Abstract

Supraphysiological Testosterone Levels Shorten the QT Interval but do Not Alter Total Anatomic Myocardial Infarct Size in Rabbits with Acute Myocardial Infarction

Michael J. Herring, Sharon L. Hale, Jianru Shi, Peyman Mesbah Oskui, Gregory Kay and Robert A. Kloner

Introduction: A growing number of men are using exogenous testosterone (T) to treat hypogonadism and to enhance athletic performance. However, some studies suggested that T increased adverse cardiovascular events. Although T has been shown to increase apoptosis, its effect on total acute myocardial infarction (MI) size is largely unknown. We hypothesized that T might increase MI size.

Materials and Methods: Male rabbits received an intramuscular injection of either T (50 mg/kg) or saline one week before receiving 30 minutes of coronary artery occlusion/3 hours of coronary artery reperfusion.
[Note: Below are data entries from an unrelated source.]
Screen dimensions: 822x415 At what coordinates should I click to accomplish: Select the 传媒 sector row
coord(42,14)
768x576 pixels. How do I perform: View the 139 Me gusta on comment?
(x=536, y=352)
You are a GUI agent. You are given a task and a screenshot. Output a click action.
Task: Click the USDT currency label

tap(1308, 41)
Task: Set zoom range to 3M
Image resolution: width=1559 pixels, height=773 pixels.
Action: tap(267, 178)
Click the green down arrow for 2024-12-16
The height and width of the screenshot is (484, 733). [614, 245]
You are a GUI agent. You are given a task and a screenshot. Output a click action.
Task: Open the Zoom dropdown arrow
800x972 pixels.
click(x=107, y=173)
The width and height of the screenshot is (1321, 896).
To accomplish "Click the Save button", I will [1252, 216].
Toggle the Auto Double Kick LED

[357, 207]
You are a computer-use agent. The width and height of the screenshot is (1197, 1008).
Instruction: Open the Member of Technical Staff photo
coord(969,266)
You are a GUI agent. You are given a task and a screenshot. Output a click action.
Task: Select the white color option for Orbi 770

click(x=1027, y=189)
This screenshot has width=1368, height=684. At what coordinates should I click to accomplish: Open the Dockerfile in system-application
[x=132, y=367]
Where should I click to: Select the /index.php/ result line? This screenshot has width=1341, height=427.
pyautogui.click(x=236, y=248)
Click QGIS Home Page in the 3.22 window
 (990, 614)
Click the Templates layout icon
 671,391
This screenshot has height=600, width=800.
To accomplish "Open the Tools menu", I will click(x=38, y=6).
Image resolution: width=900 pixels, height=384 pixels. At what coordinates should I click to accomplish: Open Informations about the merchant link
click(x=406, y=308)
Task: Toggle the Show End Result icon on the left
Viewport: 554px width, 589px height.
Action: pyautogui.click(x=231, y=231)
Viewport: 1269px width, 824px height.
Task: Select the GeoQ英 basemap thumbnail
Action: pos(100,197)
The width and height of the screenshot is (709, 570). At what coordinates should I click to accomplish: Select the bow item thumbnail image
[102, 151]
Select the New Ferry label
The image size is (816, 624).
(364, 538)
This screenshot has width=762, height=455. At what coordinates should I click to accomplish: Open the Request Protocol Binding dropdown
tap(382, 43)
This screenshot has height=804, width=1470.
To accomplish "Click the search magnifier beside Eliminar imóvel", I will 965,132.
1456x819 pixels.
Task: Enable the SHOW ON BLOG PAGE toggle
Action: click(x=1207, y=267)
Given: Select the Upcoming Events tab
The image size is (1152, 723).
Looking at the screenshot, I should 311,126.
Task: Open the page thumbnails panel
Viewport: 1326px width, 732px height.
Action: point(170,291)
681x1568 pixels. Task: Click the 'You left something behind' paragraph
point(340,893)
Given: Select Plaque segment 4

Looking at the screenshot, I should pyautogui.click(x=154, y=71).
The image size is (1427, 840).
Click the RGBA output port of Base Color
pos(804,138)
Results: The T levels in the treated group were higher than those of the control group: 15 ± 1 ng/mL T (n=18) versus 1 ± 1 ng/mL control (n= 20, P<0.01). Anatomic MI size (tetrazolium staining) expressed as a percentage of the ischemic risk zone (blue dye technique) was similar in both groups: 37 ± 3% in controls and 37 ± 5% in the T group (P= 0.96). T significantly shortened the QTc interval by 9% (P=0.03).

Conclusions: Supra physiological levels of T did not increase infarct size. T shortened the QTc interval, which may create an anti-arrhythmic substrate.